■ EXERCISE OBJECTIVE ■
Check every line below for the word "Open" and copy each one that has it.

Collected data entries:
---------------
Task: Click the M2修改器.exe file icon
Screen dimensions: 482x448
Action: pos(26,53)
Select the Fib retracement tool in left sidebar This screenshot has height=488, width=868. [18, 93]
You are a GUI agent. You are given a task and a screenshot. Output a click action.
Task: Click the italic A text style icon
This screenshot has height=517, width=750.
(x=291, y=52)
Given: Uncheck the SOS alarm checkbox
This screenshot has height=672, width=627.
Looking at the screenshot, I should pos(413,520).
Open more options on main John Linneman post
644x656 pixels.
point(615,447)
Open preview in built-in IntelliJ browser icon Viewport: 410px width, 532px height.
---------------
■ OUTPUT OF THE TASK ■
Open more options on main John Linneman post
Open preview in built-in IntelliJ browser icon Viewport: 410px width, 532px height.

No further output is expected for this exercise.